--- start of SUPPLIED INFORMATION ---
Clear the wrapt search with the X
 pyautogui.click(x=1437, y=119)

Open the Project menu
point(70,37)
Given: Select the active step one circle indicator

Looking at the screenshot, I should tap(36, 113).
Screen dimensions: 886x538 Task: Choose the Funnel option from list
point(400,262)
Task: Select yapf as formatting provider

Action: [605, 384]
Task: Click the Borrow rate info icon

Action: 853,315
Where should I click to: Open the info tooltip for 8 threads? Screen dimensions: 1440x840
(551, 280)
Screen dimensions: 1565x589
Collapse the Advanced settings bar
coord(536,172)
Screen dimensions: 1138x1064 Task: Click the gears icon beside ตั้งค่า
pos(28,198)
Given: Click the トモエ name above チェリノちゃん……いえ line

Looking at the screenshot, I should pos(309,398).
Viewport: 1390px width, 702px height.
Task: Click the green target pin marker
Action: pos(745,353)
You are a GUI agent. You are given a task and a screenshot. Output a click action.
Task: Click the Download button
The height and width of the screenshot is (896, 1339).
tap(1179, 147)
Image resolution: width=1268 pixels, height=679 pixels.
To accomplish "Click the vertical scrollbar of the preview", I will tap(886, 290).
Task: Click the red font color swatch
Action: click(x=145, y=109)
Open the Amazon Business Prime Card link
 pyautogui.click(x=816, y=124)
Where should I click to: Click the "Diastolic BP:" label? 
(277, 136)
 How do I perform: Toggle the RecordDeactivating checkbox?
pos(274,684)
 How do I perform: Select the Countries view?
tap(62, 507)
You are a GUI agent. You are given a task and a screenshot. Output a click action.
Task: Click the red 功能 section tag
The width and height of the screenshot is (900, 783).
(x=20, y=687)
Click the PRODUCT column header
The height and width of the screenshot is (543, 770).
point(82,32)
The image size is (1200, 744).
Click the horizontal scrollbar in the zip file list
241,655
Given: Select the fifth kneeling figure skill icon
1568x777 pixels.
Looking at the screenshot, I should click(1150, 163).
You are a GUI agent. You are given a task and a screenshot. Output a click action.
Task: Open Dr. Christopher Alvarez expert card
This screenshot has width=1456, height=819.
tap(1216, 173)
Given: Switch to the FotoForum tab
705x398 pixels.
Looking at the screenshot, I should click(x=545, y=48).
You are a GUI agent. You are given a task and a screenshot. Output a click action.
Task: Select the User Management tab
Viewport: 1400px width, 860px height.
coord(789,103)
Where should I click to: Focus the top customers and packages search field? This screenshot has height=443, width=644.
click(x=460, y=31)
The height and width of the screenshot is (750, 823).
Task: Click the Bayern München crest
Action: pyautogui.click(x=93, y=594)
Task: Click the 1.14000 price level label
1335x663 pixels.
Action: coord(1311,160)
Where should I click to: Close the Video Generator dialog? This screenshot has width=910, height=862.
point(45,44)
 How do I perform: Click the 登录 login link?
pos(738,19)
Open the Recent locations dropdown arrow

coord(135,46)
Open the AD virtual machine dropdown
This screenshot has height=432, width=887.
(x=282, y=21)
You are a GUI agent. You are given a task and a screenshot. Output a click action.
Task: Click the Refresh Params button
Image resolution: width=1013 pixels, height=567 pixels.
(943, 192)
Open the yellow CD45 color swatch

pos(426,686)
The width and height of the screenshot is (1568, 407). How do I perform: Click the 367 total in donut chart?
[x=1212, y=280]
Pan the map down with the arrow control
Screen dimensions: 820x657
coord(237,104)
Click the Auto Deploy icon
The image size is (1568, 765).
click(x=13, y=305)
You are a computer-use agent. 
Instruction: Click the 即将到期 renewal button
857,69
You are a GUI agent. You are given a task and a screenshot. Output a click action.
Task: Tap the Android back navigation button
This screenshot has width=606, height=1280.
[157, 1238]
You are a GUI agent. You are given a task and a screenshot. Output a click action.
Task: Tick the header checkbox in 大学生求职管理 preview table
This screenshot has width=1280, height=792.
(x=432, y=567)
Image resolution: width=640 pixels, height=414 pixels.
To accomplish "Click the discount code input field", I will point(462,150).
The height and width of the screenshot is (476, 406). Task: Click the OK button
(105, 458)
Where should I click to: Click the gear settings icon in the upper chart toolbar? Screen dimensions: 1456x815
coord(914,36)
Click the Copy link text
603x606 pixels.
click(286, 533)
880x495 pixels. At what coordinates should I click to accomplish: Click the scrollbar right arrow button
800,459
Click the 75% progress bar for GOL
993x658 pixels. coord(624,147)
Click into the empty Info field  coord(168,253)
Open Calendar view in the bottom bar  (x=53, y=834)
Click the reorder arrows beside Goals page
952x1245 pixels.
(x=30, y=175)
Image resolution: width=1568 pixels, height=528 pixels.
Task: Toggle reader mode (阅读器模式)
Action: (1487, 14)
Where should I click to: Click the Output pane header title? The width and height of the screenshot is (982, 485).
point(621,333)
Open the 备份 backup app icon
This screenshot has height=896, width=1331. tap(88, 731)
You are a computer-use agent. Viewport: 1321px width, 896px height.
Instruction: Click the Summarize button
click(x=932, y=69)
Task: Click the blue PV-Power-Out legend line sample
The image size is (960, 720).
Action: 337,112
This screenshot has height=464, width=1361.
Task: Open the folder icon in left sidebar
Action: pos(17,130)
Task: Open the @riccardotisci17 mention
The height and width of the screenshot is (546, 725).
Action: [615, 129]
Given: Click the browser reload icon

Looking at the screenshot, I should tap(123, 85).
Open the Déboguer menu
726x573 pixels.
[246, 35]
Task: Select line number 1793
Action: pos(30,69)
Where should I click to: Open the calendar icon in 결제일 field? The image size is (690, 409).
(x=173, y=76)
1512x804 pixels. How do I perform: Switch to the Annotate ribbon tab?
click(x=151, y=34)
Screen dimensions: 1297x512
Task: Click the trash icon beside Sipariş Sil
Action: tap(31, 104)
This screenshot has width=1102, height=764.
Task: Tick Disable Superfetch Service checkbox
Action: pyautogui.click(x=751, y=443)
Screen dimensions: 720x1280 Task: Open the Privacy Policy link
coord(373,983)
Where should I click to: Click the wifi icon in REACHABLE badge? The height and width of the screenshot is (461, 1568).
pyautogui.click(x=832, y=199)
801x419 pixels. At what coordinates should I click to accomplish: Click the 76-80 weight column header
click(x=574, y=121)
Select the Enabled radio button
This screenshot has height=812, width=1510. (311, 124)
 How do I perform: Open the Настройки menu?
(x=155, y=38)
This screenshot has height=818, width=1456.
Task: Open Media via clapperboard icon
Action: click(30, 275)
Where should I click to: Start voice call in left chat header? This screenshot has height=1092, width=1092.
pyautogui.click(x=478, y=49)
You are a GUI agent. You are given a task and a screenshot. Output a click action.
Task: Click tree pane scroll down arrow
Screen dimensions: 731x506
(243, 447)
--- end of SUPPLIED INFORMATION ---
» EXERCISE DIRECTIONS
Update the records above by replacing "Countries view" with "Regions view" everywhere it occurs, leaving everything else unchanged.

» ANSWER FOR THE TASK
Clear the wrapt search with the X
 pyautogui.click(x=1437, y=119)

Open the Project menu
point(70,37)
Given: Select the active step one circle indicator

Looking at the screenshot, I should tap(36, 113).
Screen dimensions: 886x538 Task: Choose the Funnel option from list
point(400,262)
Task: Select yapf as formatting provider

Action: [605, 384]
Task: Click the Borrow rate info icon

Action: 853,315
Where should I click to: Open the info tooltip for 8 threads? Screen dimensions: 1440x840
(551, 280)
Screen dimensions: 1565x589
Collapse the Advanced settings bar
coord(536,172)
Screen dimensions: 1138x1064 Task: Click the gears icon beside ตั้งค่า
pos(28,198)
Given: Click the トモエ name above チェリノちゃん……いえ line

Looking at the screenshot, I should pos(309,398).
Viewport: 1390px width, 702px height.
Task: Click the green target pin marker
Action: pos(745,353)
You are a GUI agent. You are given a task and a screenshot. Output a click action.
Task: Click the Download button
The height and width of the screenshot is (896, 1339).
tap(1179, 147)
Image resolution: width=1268 pixels, height=679 pixels.
To accomplish "Click the vertical scrollbar of the preview", I will tap(886, 290).
Task: Click the red font color swatch
Action: click(x=145, y=109)
Open the Amazon Business Prime Card link
 pyautogui.click(x=816, y=124)
Where should I click to: Click the "Diastolic BP:" label? 
(277, 136)
 How do I perform: Toggle the RecordDeactivating checkbox?
pos(274,684)
 How do I perform: Select the Regions view?
tap(62, 507)
You are a GUI agent. You are given a task and a screenshot. Output a click action.
Task: Click the red 功能 section tag
The width and height of the screenshot is (900, 783).
(x=20, y=687)
Click the PRODUCT column header
The height and width of the screenshot is (543, 770).
point(82,32)
The image size is (1200, 744).
Click the horizontal scrollbar in the zip file list
241,655
Given: Select the fifth kneeling figure skill icon
1568x777 pixels.
Looking at the screenshot, I should click(1150, 163).
You are a GUI agent. You are given a task and a screenshot. Output a click action.
Task: Open Dr. Christopher Alvarez expert card
This screenshot has width=1456, height=819.
tap(1216, 173)
Given: Switch to the FotoForum tab
705x398 pixels.
Looking at the screenshot, I should click(x=545, y=48).
You are a GUI agent. You are given a task and a screenshot. Output a click action.
Task: Select the User Management tab
Viewport: 1400px width, 860px height.
coord(789,103)
Where should I click to: Focus the top customers and packages search field? This screenshot has height=443, width=644.
click(x=460, y=31)
The height and width of the screenshot is (750, 823).
Task: Click the Bayern München crest
Action: pyautogui.click(x=93, y=594)
Task: Click the 1.14000 price level label
1335x663 pixels.
Action: coord(1311,160)
Where should I click to: Close the Video Generator dialog? This screenshot has width=910, height=862.
point(45,44)
 How do I perform: Click the 登录 login link?
pos(738,19)
Open the Recent locations dropdown arrow

coord(135,46)
Open the AD virtual machine dropdown
This screenshot has height=432, width=887.
(x=282, y=21)
You are a GUI agent. You are given a task and a screenshot. Output a click action.
Task: Click the Refresh Params button
Image resolution: width=1013 pixels, height=567 pixels.
(943, 192)
Open the yellow CD45 color swatch

pos(426,686)
The width and height of the screenshot is (1568, 407). How do I perform: Click the 367 total in donut chart?
[x=1212, y=280]
Pan the map down with the arrow control
Screen dimensions: 820x657
coord(237,104)
Click the Auto Deploy icon
The image size is (1568, 765).
click(x=13, y=305)
You are a computer-use agent. 
Instruction: Click the 即将到期 renewal button
857,69
You are a GUI agent. You are given a task and a screenshot. Output a click action.
Task: Tap the Android back navigation button
This screenshot has width=606, height=1280.
[157, 1238]
You are a GUI agent. You are given a task and a screenshot. Output a click action.
Task: Tick the header checkbox in 大学生求职管理 preview table
This screenshot has width=1280, height=792.
(x=432, y=567)
Image resolution: width=640 pixels, height=414 pixels.
To accomplish "Click the discount code input field", I will point(462,150).
The height and width of the screenshot is (476, 406). Task: Click the OK button
(105, 458)
Where should I click to: Click the gear settings icon in the upper chart toolbar? Screen dimensions: 1456x815
coord(914,36)
Click the Copy link text
603x606 pixels.
click(286, 533)
880x495 pixels. At what coordinates should I click to accomplish: Click the scrollbar right arrow button
800,459
Click the 75% progress bar for GOL
993x658 pixels. coord(624,147)
Click into the empty Info field  coord(168,253)
Open Calendar view in the bottom bar  (x=53, y=834)
Click the reorder arrows beside Goals page
952x1245 pixels.
(x=30, y=175)
Image resolution: width=1568 pixels, height=528 pixels.
Task: Toggle reader mode (阅读器模式)
Action: (1487, 14)
Where should I click to: Click the Output pane header title? The width and height of the screenshot is (982, 485).
point(621,333)
Open the 备份 backup app icon
This screenshot has height=896, width=1331. tap(88, 731)
You are a computer-use agent. Viewport: 1321px width, 896px height.
Instruction: Click the Summarize button
click(x=932, y=69)
Task: Click the blue PV-Power-Out legend line sample
The image size is (960, 720).
Action: 337,112
This screenshot has height=464, width=1361.
Task: Open the folder icon in left sidebar
Action: pos(17,130)
Task: Open the @riccardotisci17 mention
The height and width of the screenshot is (546, 725).
Action: [615, 129]
Given: Click the browser reload icon

Looking at the screenshot, I should tap(123, 85).
Open the Déboguer menu
726x573 pixels.
[246, 35]
Task: Select line number 1793
Action: pos(30,69)
Where should I click to: Open the calendar icon in 결제일 field? The image size is (690, 409).
(x=173, y=76)
1512x804 pixels. How do I perform: Switch to the Annotate ribbon tab?
click(x=151, y=34)
Screen dimensions: 1297x512
Task: Click the trash icon beside Sipariş Sil
Action: tap(31, 104)
This screenshot has width=1102, height=764.
Task: Tick Disable Superfetch Service checkbox
Action: pyautogui.click(x=751, y=443)
Screen dimensions: 720x1280 Task: Open the Privacy Policy link
coord(373,983)
Where should I click to: Click the wifi icon in REACHABLE badge? The height and width of the screenshot is (461, 1568).
pyautogui.click(x=832, y=199)
801x419 pixels. At what coordinates should I click to accomplish: Click the 76-80 weight column header
click(x=574, y=121)
Select the Enabled radio button
This screenshot has height=812, width=1510. (311, 124)
 How do I perform: Open the Настройки menu?
(x=155, y=38)
This screenshot has height=818, width=1456.
Task: Open Media via clapperboard icon
Action: click(30, 275)
Where should I click to: Start voice call in left chat header? This screenshot has height=1092, width=1092.
pyautogui.click(x=478, y=49)
You are a GUI agent. You are given a task and a screenshot. Output a click action.
Task: Click tree pane scroll down arrow
Screen dimensions: 731x506
(243, 447)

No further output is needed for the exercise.